In other words the “normal” no longer is.
Where do we go from here? Possibly to an era of true inclusion through hyper-customisation and a culture of individualised provisioning and respect? No, it is not going to be easy. How will it work? Perhaps more easily when we notice each other than when we don’t.
For instance, let’s say a group has some vaccinated folks and some unvaccinated, some mask wearers and others who cannot wear a mask. Where you meet – inside or outside, how you meet – face to face or virtually or mixed, how you get seated, what the meeting etiquette is, all will need to change and be customised from meeting to meeting. This is not a job for a faint-hearted meeting chair nor for the unempathetic employer or uncaring colleagues.
The cultural and process changes required are also likely to have a significant impact on the operating models of businesses themselves. The possibilities are endless and specific to your business of course.
Which brings me to the next point.
From “performative” to “authentic”: A few days ago I spoke at a Virtual Advisory Board event, as we discussed authenticity in leaders and on boards. One of the points I made was that authenticity is about being whole and consistent, and not situationally performative in a Groucho Marx sense (“Those are my principles, and if you don’t like them … well I have others.”).
The pandemic has been a test of organisational culture in this sense. Did the modelling of behaviours of care and extra attention come from the top, or did you just leave your managers to it? Did your organisation continue with its command-and-control and micromanagement mentality, or did you equip the line managers? Did your leadership shy away from things, or did you have – as one of the wonderful women in the WoB conversation said — “courageous conversations” to address things that needed addressing? Did your organisation care genuinely about wellbeing (a whole post on that forthcoming), or did you continue to run engagement surveys as in pre-covid times?

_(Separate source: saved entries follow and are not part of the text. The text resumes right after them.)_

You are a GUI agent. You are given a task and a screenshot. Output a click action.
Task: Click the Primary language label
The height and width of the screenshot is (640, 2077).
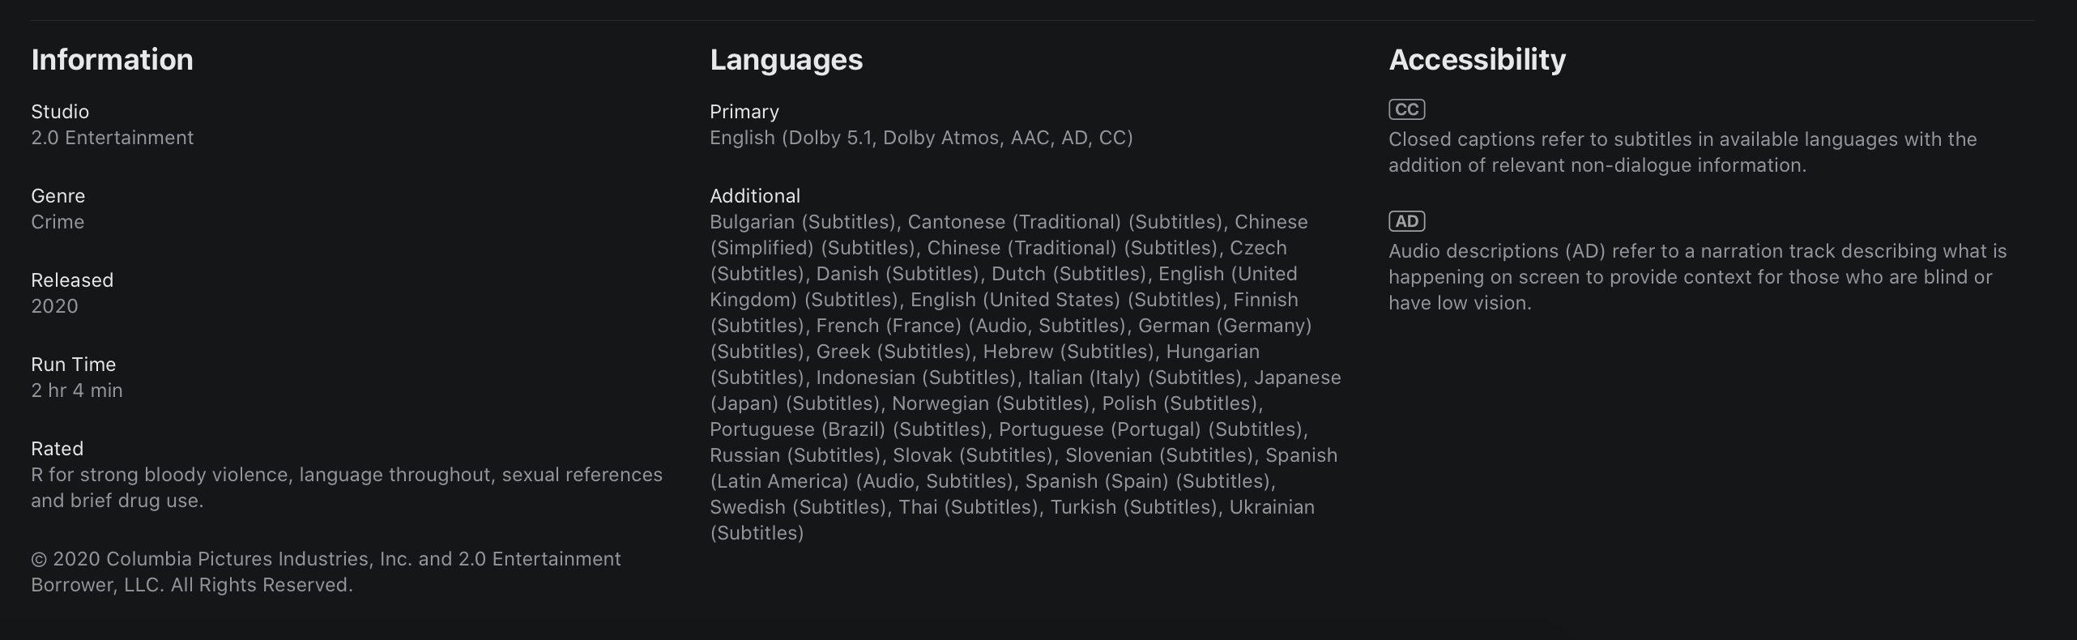coord(744,112)
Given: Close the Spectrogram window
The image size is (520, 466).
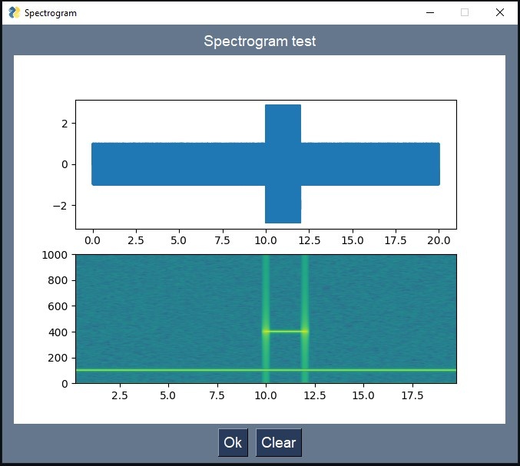Looking at the screenshot, I should pos(499,13).
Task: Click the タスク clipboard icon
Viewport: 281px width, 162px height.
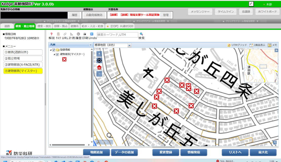Action: coord(58,34)
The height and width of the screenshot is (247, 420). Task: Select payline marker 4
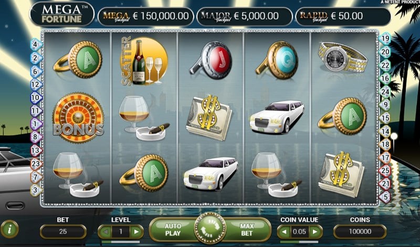36,45
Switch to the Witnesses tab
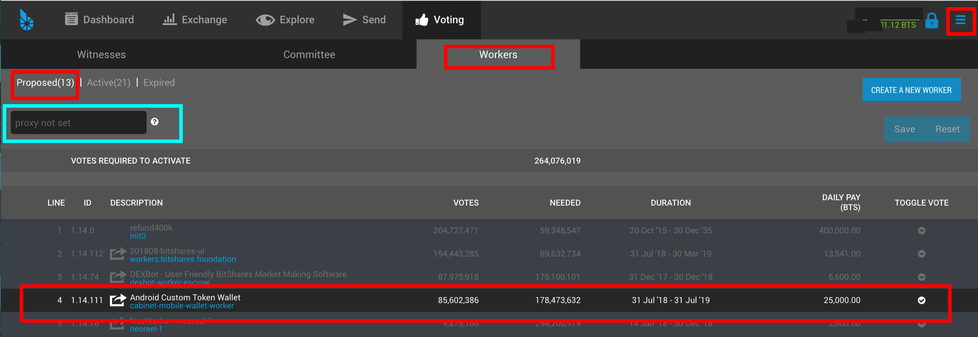978x337 pixels. coord(101,55)
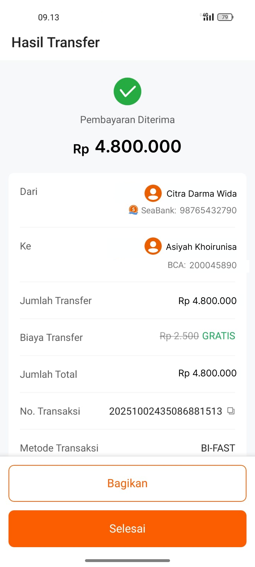This screenshot has height=567, width=255.
Task: Tap the BI-FAST transaction method value
Action: (218, 448)
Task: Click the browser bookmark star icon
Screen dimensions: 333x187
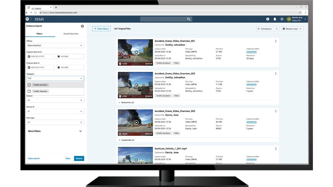Action: coord(300,13)
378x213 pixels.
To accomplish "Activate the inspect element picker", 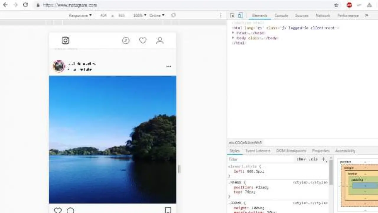I will click(x=232, y=15).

At an individual level the priorities changed and the mask is off too. We have seen the insides of one another’s homes, the faces of kids and pets and significant others and flatmates. Carefully constructed work personas came crumbling. In my case, I do not normally allow anyone to enter my study as I do not like people moving my books around. Having done literally dozens of meetings, given virtual talks to schools and at events, and attended interviews for board roles, I have accepted that now a few thousand strangers know what my precariously overloaded book cases look like.
When it comes to performativity at work — whether it is by way of presenteeism, or by way of looking like we are one thing at work and another at home — we have crossed the Rubicon.

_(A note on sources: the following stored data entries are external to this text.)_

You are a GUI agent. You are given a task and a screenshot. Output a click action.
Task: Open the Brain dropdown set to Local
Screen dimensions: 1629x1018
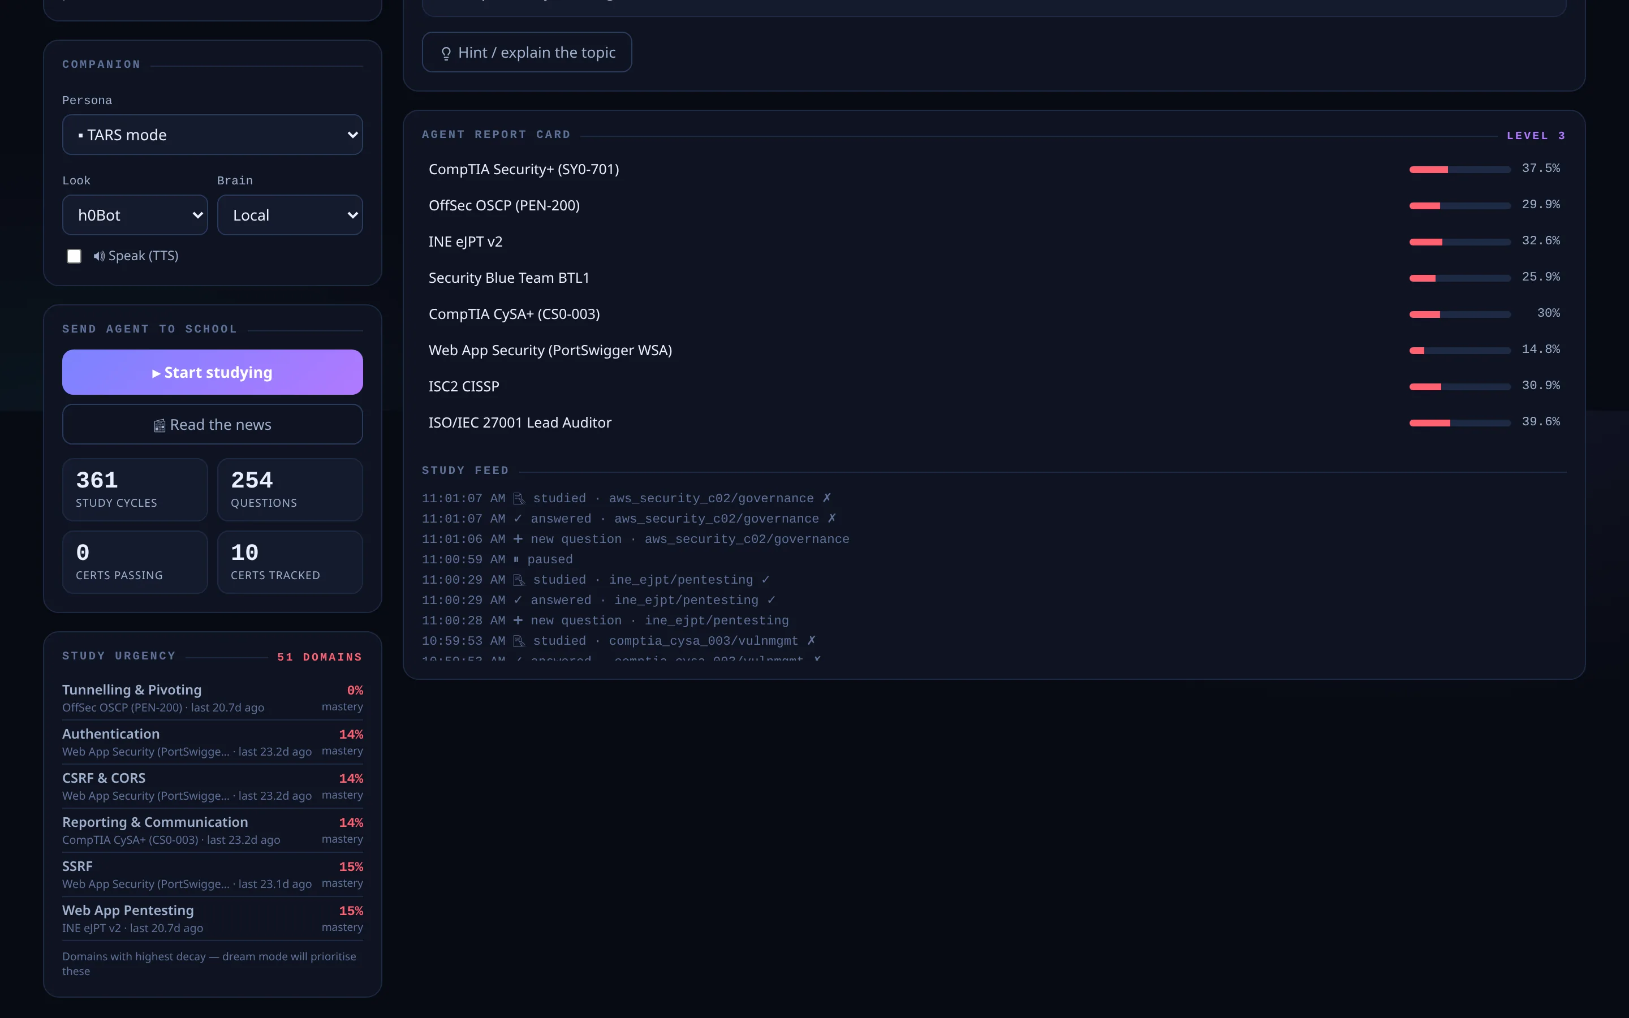pyautogui.click(x=290, y=215)
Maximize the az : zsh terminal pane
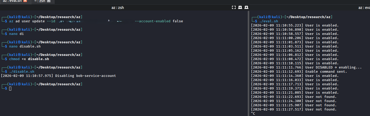The image size is (370, 116). pyautogui.click(x=234, y=8)
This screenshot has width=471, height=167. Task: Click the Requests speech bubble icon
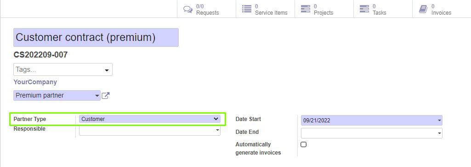188,9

This is a great opportunity for leaders to lead, anchor, and convene an authentic conversation across their businesses instead of dictating a blanket “return to the office” policy.
“Work” has changed. As leaders and board directors, we too need to change our preconceived notions, challenge our prejudices, consider the possibilities.
A new order of things – truly inclusive and enabling – could be the invincible summer we could yet pull out of the wintery dark heart of the pandemic we are still in the midst of (never mind “freedom day” in the UK).
(Disclaimer: These are my own views and do not reflect the views of the boards of JP Morgan US Smaller Co.s Investment Trust or Temple Bar Investment Trust or London Metropolitan University, where I serve as a non-exec director, and chair various committees at the time of writing.
Disclaimer 2: I am also an Ambassador for Women On Boards but I am solely responsible for all that I write here.)